Using this calculation, you may be surprised if there were anything left - after all, the sum of the lengths of the removed intervals is equal to the length of the original interval. However a closer look at the process reveals that we must have something left, since removing the "middle-thirds" of an interval involved removing open sets (sets that do not include their endpoints). So removing the line segment (1/3, 2/3) from the original interval [0, 1] leaves behind the points 1/3 and 2/3. A little reflection will convince you quickly that they will never be removed, in fact none of the endpoints of any of the intervals at any stage in the process will ever be removed. So we know for certain that the Cantor set is not empty.
It can be shown that there are as many points left behind in this process as there were those that were removed. To see this, consider the points in the [0, 1] interval in terms of base 3 (or ternary) notation. In this notation, 1/3 can be written as 0.1 and 2/3 can be written as 0.2. If we remove everything from 1/3 and 2/3 we are really removing everything between 0.1 and 0.2, or in other words, everything with a 1 in the first position after the point (except for .1 itself, but since .1 = 0.02222222..., we can represent it without using a one in any position). The next step examines the intervals [0, 0.1] and [0.2, 1] and removes their middle thirds. In this case we are removing everything between 0.01 and 0.02 in the first interval and between 0.21 and 0.22 in the second interval, or in other words, everything with a 1 in the second position after the point. By the time you are done, the numbers which remain are those that can be represented in ternary (base 3) notation with no '1' in any position. Stated another way, the Cantor set consists of all the numbers between 0 and 1 that can be represented using only 0's and 2's in ternary notation. Therefore, the numbers in the Cantor set can be mapped onto the numbers in [0, 1] by replacing every 2 in the ternary expansion with a 1, and treating the result as a binary expansion. So there are as many points in the Cantor set as there are in [0, 1], and the Cantor set is uncountable (see Cantor's diagonal argument) . Since the set of endpoints of the removed intervals is countable, there must be uncountably many numbers in the Cantor set which are not interval endpoints. One example of such a number is 1/4, which can be written as 0.02020202020... in ternary notation.
The Cantor set is the prototype of a fractal. It is self-similar, because it is equal to two copies of itself, if each copy is shrunk by a factor of 1/3 and translated. Its Hausdorff dimension is equal to ln(2)/ln(3).
See the topology glossary for the terms used in this section.
Since the Cantor set is the complement of a union of open sets, it itself is a closed set. Since it is also bounded, the theorem of Heine-Borel says that it must be compact.
Pick any point in the Cantor set. In any arbitrarily small neighborhood, there is some other number that can be represented as a ternary number with only 0's and 2's. Hence every point in the Cantor set is an accumulation point.

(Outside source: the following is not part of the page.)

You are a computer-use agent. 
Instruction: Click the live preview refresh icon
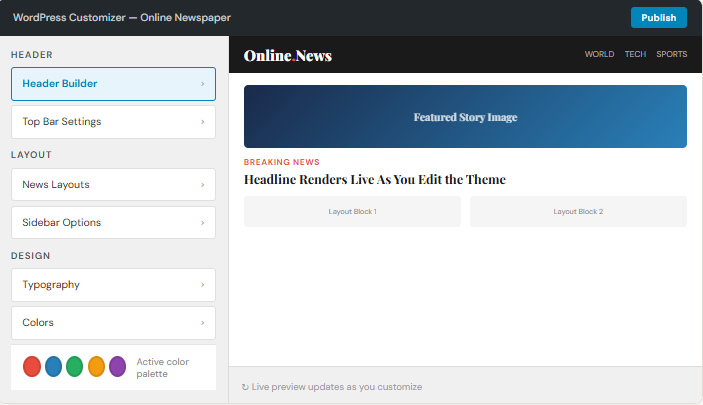(x=245, y=387)
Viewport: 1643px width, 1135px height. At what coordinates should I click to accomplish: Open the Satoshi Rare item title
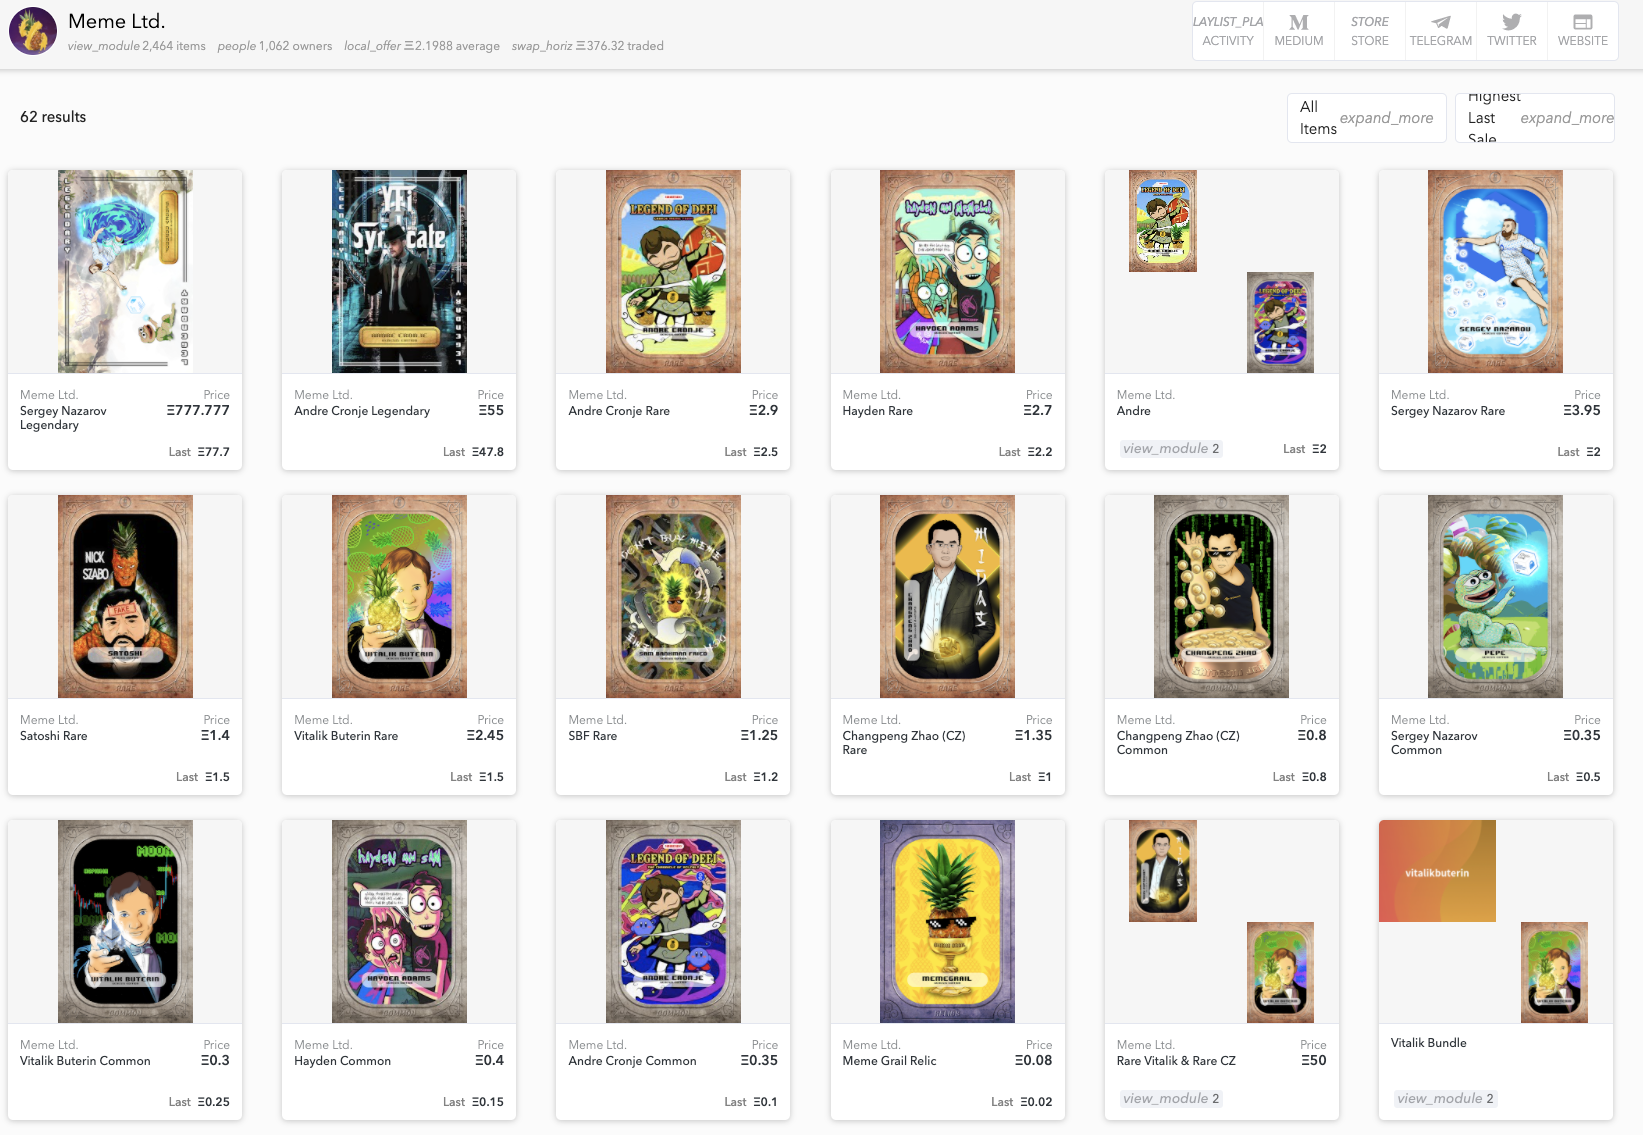pos(53,736)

A closed sets in which every point is an accumulation point is also called a perfect set in the topological sense.
As the above summation argument shows, its Lebesgue measure is 0.
Again, pick any point in the Cantor set (which is itself a subset of the unit interval). Any arbitrarily small neighborhood around that point contains an open set in the unit interval that is disjoint from the Cantor set. Thus the Cantor set is nowhere dense and totally disconnected.
It is worth noting that as a topological space, the Cantor set is homeomorphic to the product of countably many copies of the space {0, 1}, where each copy carries the discrete topology. It is also homeomorphic to the p-adic integers, and, if one point is removed from it, to the p-adic numbers. More generally, every nonempty totally-disconnected perfect compact metric space is homeomorphic to the Cantor set.